The wheel is a Louet S51, single treadle, in fair condition.  It comes with 3 bobbins.  Fran learned to spin on this wheel, and she has used it recently (so it works).  She's asking $250 for the wheel.  Here’s a picture:

And she’s got a drum carder that she wants to sell.  She bought it used.  It has medium hardware cloth on it, but Fran has used it for fine wool and llama blanket and it has done well with both.  There is a crack in the drum that was there when Fran purchased it, but it doesn't affect the performance.  She's asking $300 for the drum carder.  Here’s a picture:

She lives near Lake Ann, Michigan.  You can contact her directly.  Her phone # is 231-275-2751.  And her email is:

Monday, August 6, 2012

In Praise of Sturdy Yarns

My trunk show last weekend at Wool & Honey  was quite successful, despite the oppressive heat and humidity (which, I am grateful to report, has broken), and further despite the abundance of other wonderful events occurring in the area (including the Traverse City Film Festival).

I sold many yarns and many patterns (‘Cabled Wrists” was the star of the show).  Thanks to all who attended and thanks to all who thought enough of my work to purchase some!

It is always interesting to see what sells.  I had expected the textured yarns to be the hottest sellers:  the lock yarns, the knot yarns, the boucles.  But no!  It was the “luxury” yarns that sold best:  the cashmere, the silk, the alpaca, the mohair.  The soft yarns.  The “neck worthy” yarns.

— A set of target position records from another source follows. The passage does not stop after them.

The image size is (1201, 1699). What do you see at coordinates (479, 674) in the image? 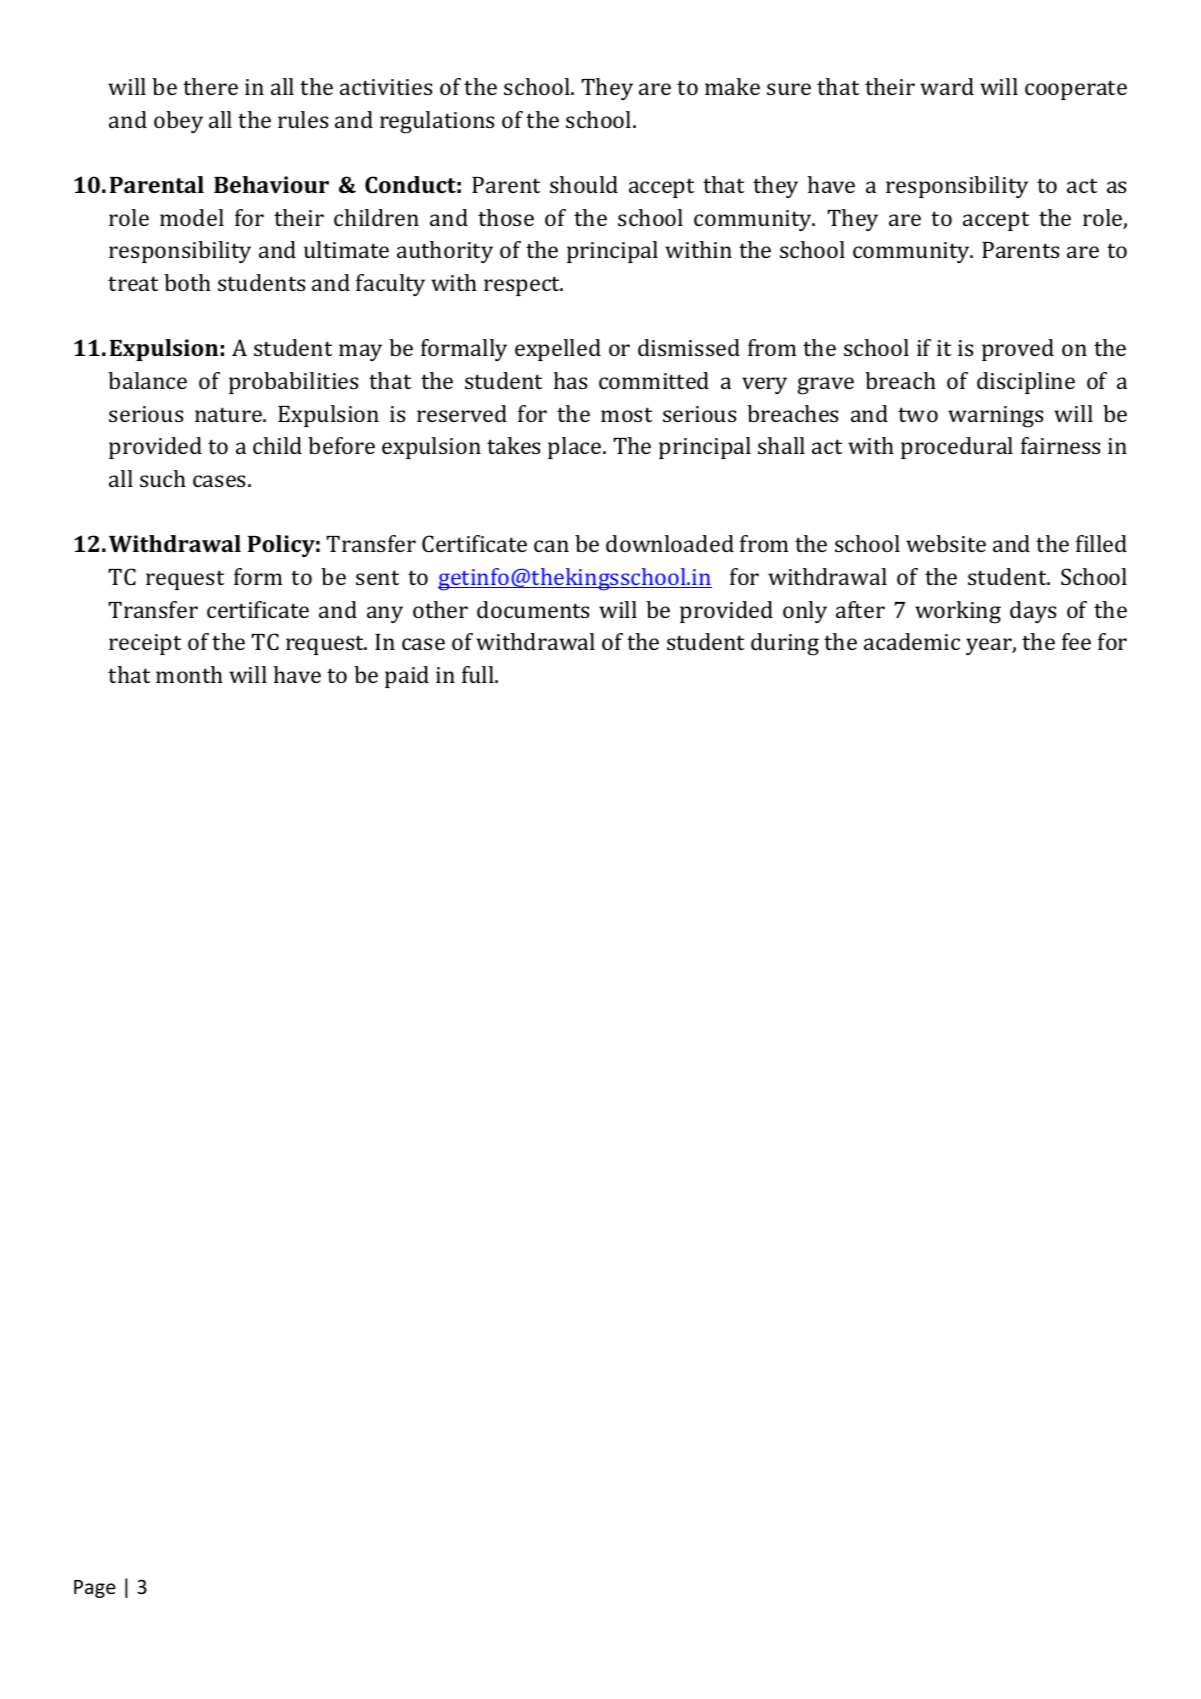
I see `full` at bounding box center [479, 674].
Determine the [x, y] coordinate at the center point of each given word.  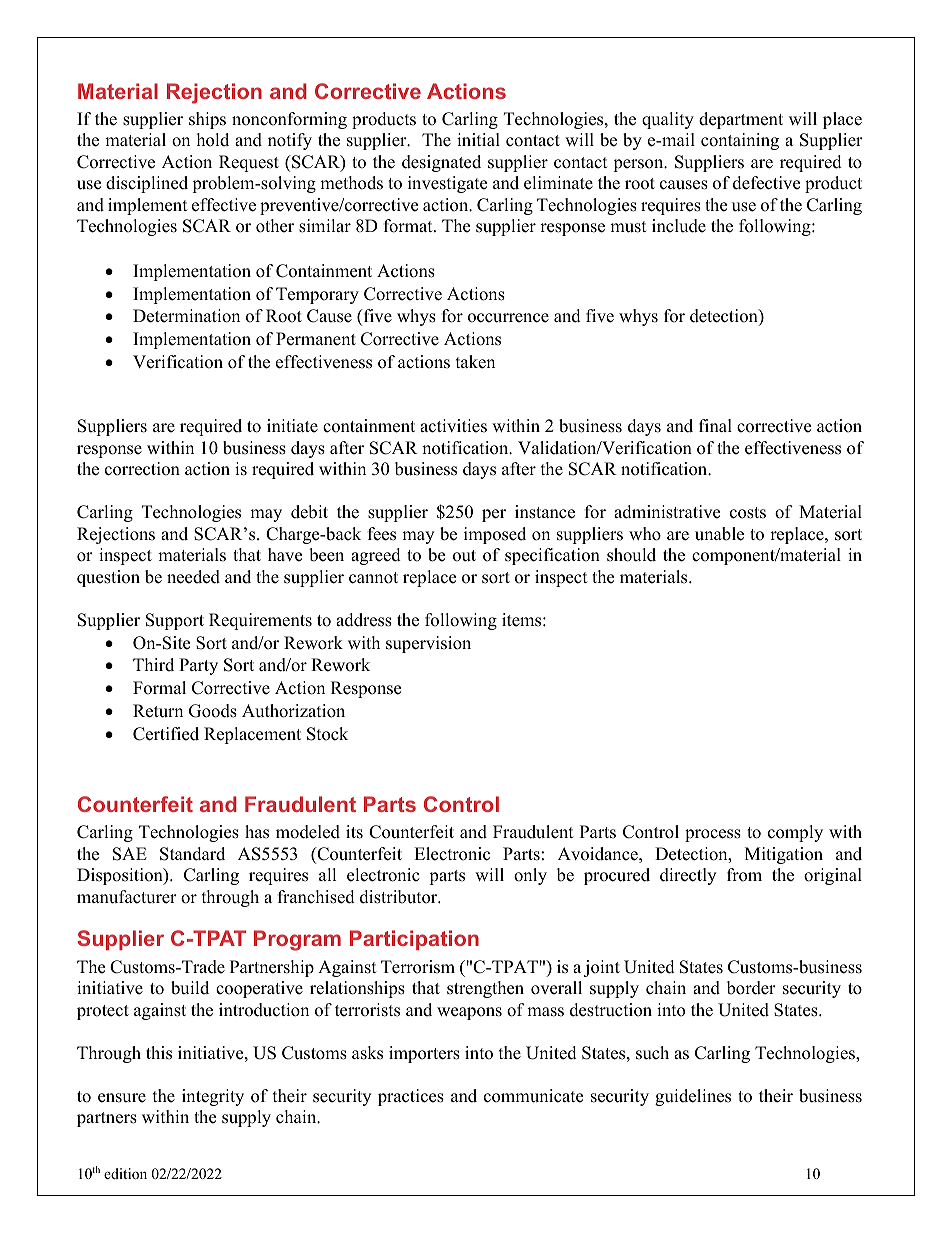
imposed [495, 535]
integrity [213, 1097]
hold [213, 140]
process [713, 835]
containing [740, 141]
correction [142, 469]
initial [478, 139]
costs [748, 513]
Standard [192, 854]
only [530, 876]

What did not sell at all were the sturdy yarns:  the yarns spun from Romney, or Coopworth, or Corriedale.  I had two sets of 3-ply yarns that I am especially fond of that have long languished in my inventory.  I personally think these yarns have character and great potential for outer wear.

So, last night, I removed these yarns from the for-sale inventory so that I can knit them myself!  I will be making a “leaf raking”, autumn-worthy vest from “Clay Pots” (a 3-ply of mostly Coopworth and Romney with a bit of mohair), and a pair of dog-walking mittens from “Peppercorn” (a 3-ply of mixed-breed, medium grade wool).

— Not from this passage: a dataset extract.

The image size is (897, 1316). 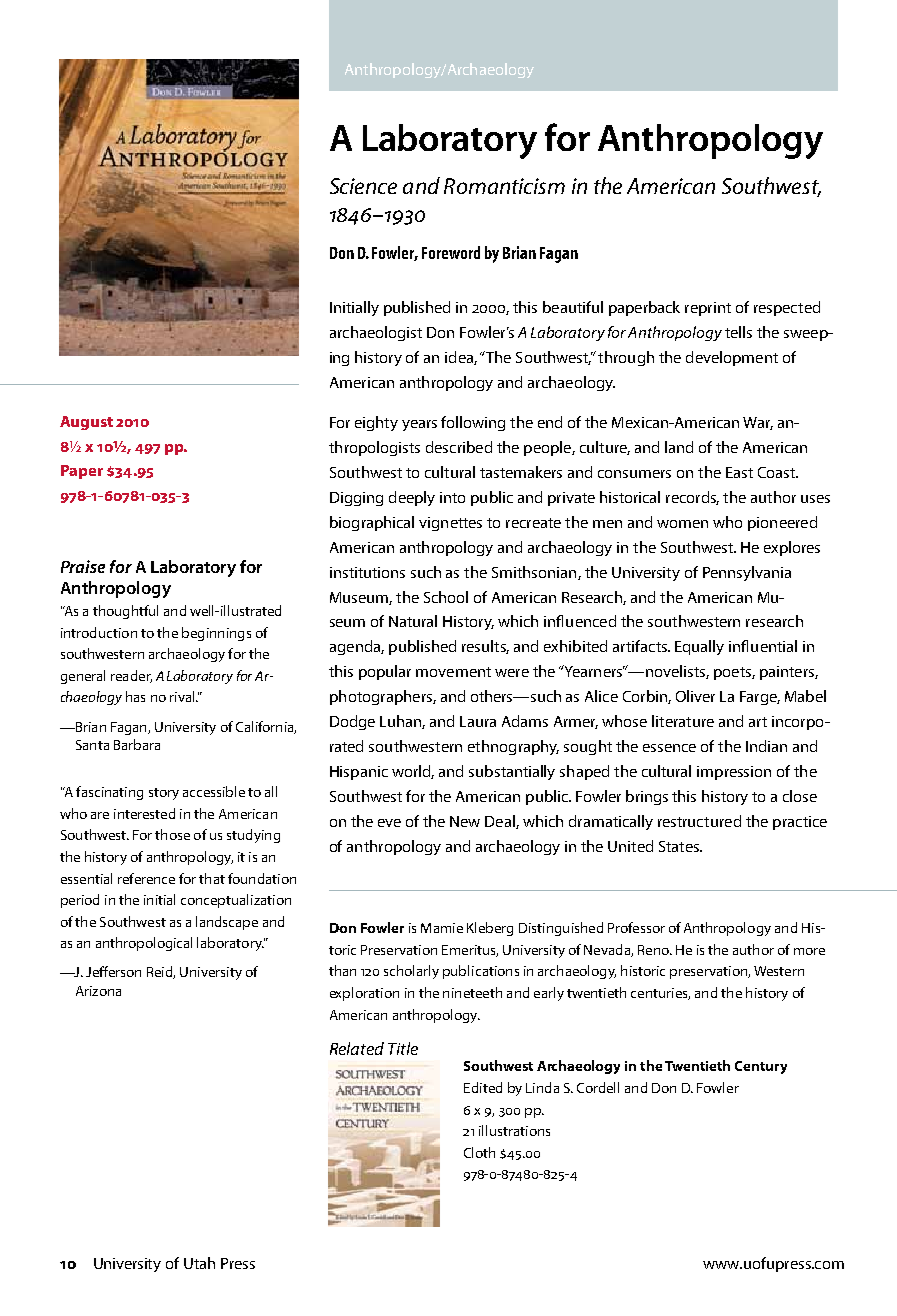 I want to click on Utah, so click(x=199, y=1263).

Not all yarns should be soft.  I can fully appreciate the tactile satisfaction of soft yarns.  I mean!  Who doesn’t like cashmere?!  But I can equally appreciate that some knitted items really deserve to be made from sturdy yarns.

Perhaps once my customers see what can be made from strong yarns, they will find them more appealing.  I certainly won’t stop spinning them or knitting with them.